- _Text segment_:
↓

Pakistan’s three-way power struggle: a dispute with much at stake

By Editorial Board, Thursday, January 26, 5:37 AM

THE CRISIS IN U.S. relations with Pakistan has been overtaken, in Pakistan itself, by a power struggle among three competing authorities: the civilian government, the military and the judiciary. Its outcome could determine whether Pakistan will seek to repair its alliance with the United States or become a more open adversary in Afghanistan and elsewhere. Not coincidentally, it will also show whether the country’s powerful military and intelligence service can be checked by civil institutions. Though history would suggest that the generals are bound to win, so far the result has been a stalemate.

↑

Entries for locating text and elements:
↓

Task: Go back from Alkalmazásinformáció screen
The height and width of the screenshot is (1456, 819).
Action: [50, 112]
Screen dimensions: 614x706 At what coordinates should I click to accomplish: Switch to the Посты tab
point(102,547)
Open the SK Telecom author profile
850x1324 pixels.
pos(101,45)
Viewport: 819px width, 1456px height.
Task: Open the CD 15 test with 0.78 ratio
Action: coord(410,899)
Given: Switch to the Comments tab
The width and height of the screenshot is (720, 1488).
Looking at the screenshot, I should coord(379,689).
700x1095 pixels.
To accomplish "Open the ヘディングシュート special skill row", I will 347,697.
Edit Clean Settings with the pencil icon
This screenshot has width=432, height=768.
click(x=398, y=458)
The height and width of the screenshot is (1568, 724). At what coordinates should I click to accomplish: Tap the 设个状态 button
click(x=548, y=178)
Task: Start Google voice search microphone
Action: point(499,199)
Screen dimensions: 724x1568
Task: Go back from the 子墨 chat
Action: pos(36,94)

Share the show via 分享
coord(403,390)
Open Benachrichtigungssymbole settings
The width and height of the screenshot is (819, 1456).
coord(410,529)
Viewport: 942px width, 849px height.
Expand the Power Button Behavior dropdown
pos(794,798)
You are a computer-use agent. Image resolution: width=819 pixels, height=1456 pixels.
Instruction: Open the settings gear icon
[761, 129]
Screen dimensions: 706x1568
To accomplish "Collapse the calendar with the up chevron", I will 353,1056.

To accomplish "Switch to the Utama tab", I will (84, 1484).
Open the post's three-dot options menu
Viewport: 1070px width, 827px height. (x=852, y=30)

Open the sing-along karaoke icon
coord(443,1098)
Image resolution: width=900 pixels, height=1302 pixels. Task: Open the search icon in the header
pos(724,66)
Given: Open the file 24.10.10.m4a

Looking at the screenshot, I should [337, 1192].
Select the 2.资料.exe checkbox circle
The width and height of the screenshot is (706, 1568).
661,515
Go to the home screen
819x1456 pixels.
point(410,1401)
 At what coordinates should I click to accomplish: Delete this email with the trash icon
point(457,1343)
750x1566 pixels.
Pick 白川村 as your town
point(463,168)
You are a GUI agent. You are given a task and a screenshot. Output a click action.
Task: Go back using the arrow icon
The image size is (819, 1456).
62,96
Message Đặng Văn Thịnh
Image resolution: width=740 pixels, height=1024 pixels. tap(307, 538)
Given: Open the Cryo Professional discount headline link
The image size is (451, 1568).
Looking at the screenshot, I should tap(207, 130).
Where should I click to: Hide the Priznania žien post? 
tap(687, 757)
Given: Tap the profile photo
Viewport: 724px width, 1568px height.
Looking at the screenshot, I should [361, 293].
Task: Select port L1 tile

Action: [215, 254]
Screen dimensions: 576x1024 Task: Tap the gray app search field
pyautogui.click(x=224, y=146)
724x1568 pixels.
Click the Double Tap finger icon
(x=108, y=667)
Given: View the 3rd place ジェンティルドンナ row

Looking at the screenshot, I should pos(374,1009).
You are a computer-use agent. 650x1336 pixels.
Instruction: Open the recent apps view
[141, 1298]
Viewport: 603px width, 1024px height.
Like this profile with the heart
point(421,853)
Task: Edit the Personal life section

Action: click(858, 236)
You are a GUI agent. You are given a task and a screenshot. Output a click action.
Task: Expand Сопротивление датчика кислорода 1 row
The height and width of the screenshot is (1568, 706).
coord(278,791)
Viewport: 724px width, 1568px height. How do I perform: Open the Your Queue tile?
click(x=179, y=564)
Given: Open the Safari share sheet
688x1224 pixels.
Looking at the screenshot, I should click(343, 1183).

↑

- _Short task_:
According to the editorial on Pakistan's power struggle, which three authorities are competing? The entries are not needed for the tasks.

- _Response to this task_:
The civilian government, the military and the judiciary.